All of the records are to be reproduced exactly.

● **Records for the task**
........

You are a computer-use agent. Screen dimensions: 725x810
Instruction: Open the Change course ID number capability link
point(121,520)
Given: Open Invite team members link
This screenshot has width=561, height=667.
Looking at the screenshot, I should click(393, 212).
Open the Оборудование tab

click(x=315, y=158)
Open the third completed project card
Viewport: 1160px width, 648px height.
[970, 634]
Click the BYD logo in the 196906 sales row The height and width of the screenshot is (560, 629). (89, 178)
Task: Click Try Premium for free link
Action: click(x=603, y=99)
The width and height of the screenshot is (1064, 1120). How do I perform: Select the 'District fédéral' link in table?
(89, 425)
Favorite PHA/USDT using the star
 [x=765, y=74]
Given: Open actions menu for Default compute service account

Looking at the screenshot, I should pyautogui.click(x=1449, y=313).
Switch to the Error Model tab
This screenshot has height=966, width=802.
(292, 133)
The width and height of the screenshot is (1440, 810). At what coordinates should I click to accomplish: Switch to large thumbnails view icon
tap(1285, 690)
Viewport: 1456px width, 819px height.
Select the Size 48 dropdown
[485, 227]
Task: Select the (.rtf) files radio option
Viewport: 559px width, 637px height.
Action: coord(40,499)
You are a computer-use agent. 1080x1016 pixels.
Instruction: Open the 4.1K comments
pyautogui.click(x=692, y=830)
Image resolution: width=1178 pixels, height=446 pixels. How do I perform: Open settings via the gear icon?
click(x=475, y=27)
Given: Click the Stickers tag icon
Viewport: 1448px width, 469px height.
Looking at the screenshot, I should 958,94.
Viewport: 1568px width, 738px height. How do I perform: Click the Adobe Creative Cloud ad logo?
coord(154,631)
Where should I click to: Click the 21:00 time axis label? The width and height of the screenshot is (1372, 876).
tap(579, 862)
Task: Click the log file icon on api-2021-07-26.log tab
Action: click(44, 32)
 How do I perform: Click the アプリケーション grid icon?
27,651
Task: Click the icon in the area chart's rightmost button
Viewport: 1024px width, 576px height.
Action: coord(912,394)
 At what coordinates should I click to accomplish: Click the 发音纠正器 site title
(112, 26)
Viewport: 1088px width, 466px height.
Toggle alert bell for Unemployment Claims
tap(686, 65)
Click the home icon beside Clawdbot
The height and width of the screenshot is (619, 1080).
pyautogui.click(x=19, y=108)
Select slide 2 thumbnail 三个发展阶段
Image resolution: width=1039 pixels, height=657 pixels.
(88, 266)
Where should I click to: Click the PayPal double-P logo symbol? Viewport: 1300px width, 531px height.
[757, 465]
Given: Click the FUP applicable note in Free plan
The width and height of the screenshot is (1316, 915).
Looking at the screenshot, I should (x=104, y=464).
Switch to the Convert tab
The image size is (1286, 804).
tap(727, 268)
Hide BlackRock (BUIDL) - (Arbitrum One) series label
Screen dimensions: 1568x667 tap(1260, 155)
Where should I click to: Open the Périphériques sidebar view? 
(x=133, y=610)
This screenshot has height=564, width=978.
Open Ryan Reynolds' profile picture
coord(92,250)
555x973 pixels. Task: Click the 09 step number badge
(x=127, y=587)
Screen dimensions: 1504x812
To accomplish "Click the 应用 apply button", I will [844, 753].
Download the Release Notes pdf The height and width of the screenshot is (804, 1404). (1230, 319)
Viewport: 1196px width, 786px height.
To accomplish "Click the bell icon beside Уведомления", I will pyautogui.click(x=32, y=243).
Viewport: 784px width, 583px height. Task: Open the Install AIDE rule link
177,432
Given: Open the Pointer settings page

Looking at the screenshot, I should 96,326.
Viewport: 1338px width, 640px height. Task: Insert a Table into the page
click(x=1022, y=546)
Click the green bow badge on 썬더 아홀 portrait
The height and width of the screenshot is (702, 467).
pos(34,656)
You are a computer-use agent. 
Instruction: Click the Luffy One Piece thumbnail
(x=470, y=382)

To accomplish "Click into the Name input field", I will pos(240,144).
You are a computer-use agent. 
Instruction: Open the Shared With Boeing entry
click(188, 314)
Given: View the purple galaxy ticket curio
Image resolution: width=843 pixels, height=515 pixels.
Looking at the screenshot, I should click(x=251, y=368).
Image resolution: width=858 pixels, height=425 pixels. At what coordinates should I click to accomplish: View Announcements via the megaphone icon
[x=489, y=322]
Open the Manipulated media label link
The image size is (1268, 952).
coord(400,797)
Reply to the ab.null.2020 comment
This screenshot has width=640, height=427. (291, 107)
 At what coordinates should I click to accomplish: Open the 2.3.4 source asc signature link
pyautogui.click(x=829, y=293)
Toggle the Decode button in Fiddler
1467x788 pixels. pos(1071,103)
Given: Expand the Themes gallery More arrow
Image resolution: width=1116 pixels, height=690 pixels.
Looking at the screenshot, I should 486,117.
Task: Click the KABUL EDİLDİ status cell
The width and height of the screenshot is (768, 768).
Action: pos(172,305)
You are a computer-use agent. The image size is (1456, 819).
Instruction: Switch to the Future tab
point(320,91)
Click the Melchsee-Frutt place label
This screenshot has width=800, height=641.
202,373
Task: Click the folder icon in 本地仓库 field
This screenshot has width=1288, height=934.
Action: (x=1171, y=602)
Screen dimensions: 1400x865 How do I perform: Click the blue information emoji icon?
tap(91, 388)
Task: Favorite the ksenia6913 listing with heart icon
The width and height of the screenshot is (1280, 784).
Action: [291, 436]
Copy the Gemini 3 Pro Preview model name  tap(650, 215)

........

● **Output**
You are a computer-use agent. Screen dimensions: 725x810
Instruction: Open the Change course ID number capability link
point(121,520)
Given: Open Invite team members link
This screenshot has width=561, height=667.
Looking at the screenshot, I should click(393, 212).
Open the Оборудование tab

click(x=315, y=158)
Open the third completed project card
Viewport: 1160px width, 648px height.
[970, 634]
Click the BYD logo in the 196906 sales row The height and width of the screenshot is (560, 629). (89, 178)
Task: Click Try Premium for free link
Action: click(x=603, y=99)
The width and height of the screenshot is (1064, 1120). How do I perform: Select the 'District fédéral' link in table?
(89, 425)
Favorite PHA/USDT using the star
 [x=765, y=74]
Given: Open actions menu for Default compute service account

Looking at the screenshot, I should pyautogui.click(x=1449, y=313).
Switch to the Error Model tab
This screenshot has height=966, width=802.
(292, 133)
The width and height of the screenshot is (1440, 810). At what coordinates should I click to accomplish: Switch to large thumbnails view icon
tap(1285, 690)
Viewport: 1456px width, 819px height.
Select the Size 48 dropdown
[485, 227]
Task: Select the (.rtf) files radio option
Viewport: 559px width, 637px height.
Action: coord(40,499)
You are a computer-use agent. 1080x1016 pixels.
Instruction: Open the 4.1K comments
pyautogui.click(x=692, y=830)
Image resolution: width=1178 pixels, height=446 pixels. How do I perform: Open settings via the gear icon?
click(x=475, y=27)
Given: Click the Stickers tag icon
Viewport: 1448px width, 469px height.
Looking at the screenshot, I should 958,94.
Viewport: 1568px width, 738px height. How do I perform: Click the Adobe Creative Cloud ad logo?
coord(154,631)
Where should I click to: Click the 21:00 time axis label? The width and height of the screenshot is (1372, 876).
tap(579, 862)
Task: Click the log file icon on api-2021-07-26.log tab
Action: click(44, 32)
 How do I perform: Click the アプリケーション grid icon?
27,651
Task: Click the icon in the area chart's rightmost button
Viewport: 1024px width, 576px height.
Action: coord(912,394)
 At what coordinates should I click to accomplish: Click the 发音纠正器 site title
(112, 26)
Viewport: 1088px width, 466px height.
Toggle alert bell for Unemployment Claims
tap(686, 65)
Click the home icon beside Clawdbot
The height and width of the screenshot is (619, 1080).
pyautogui.click(x=19, y=108)
Select slide 2 thumbnail 三个发展阶段
Image resolution: width=1039 pixels, height=657 pixels.
(88, 266)
Where should I click to: Click the PayPal double-P logo symbol? Viewport: 1300px width, 531px height.
[757, 465]
Given: Click the FUP applicable note in Free plan
The width and height of the screenshot is (1316, 915).
Looking at the screenshot, I should (x=104, y=464).
Switch to the Convert tab
The image size is (1286, 804).
tap(727, 268)
Hide BlackRock (BUIDL) - (Arbitrum One) series label
Screen dimensions: 1568x667 tap(1260, 155)
Where should I click to: Open the Périphériques sidebar view? 
(x=133, y=610)
This screenshot has height=564, width=978.
Open Ryan Reynolds' profile picture
coord(92,250)
555x973 pixels. Task: Click the 09 step number badge
(x=127, y=587)
Screen dimensions: 1504x812
To accomplish "Click the 应用 apply button", I will [844, 753].
Download the Release Notes pdf The height and width of the screenshot is (804, 1404). (1230, 319)
Viewport: 1196px width, 786px height.
To accomplish "Click the bell icon beside Уведомления", I will pyautogui.click(x=32, y=243).
Viewport: 784px width, 583px height. Task: Open the Install AIDE rule link
177,432
Given: Open the Pointer settings page

Looking at the screenshot, I should 96,326.
Viewport: 1338px width, 640px height. Task: Insert a Table into the page
click(x=1022, y=546)
Click the green bow badge on 썬더 아홀 portrait
The height and width of the screenshot is (702, 467).
pos(34,656)
You are a computer-use agent. 
Instruction: Click the Luffy One Piece thumbnail
(x=470, y=382)

To accomplish "Click into the Name input field", I will pos(240,144).
You are a computer-use agent. 
Instruction: Open the Shared With Boeing entry
click(188, 314)
Given: View the purple galaxy ticket curio
Image resolution: width=843 pixels, height=515 pixels.
Looking at the screenshot, I should click(x=251, y=368).
Image resolution: width=858 pixels, height=425 pixels. At what coordinates should I click to accomplish: View Announcements via the megaphone icon
[x=489, y=322]
Open the Manipulated media label link
The image size is (1268, 952).
coord(400,797)
Reply to the ab.null.2020 comment
This screenshot has width=640, height=427. (291, 107)
 At what coordinates should I click to accomplish: Open the 2.3.4 source asc signature link
pyautogui.click(x=829, y=293)
Toggle the Decode button in Fiddler
1467x788 pixels. pos(1071,103)
Given: Expand the Themes gallery More arrow
Image resolution: width=1116 pixels, height=690 pixels.
Looking at the screenshot, I should 486,117.
Task: Click the KABUL EDİLDİ status cell
The width and height of the screenshot is (768, 768).
Action: pos(172,305)
You are a computer-use agent. The image size is (1456, 819).
Instruction: Switch to the Future tab
point(320,91)
Click the Melchsee-Frutt place label
This screenshot has width=800, height=641.
202,373
Task: Click the folder icon in 本地仓库 field
This screenshot has width=1288, height=934.
Action: (x=1171, y=602)
Screen dimensions: 1400x865 How do I perform: Click the blue information emoji icon?
tap(91, 388)
Task: Favorite the ksenia6913 listing with heart icon
The width and height of the screenshot is (1280, 784).
Action: [291, 436]
Copy the Gemini 3 Pro Preview model name  tap(650, 215)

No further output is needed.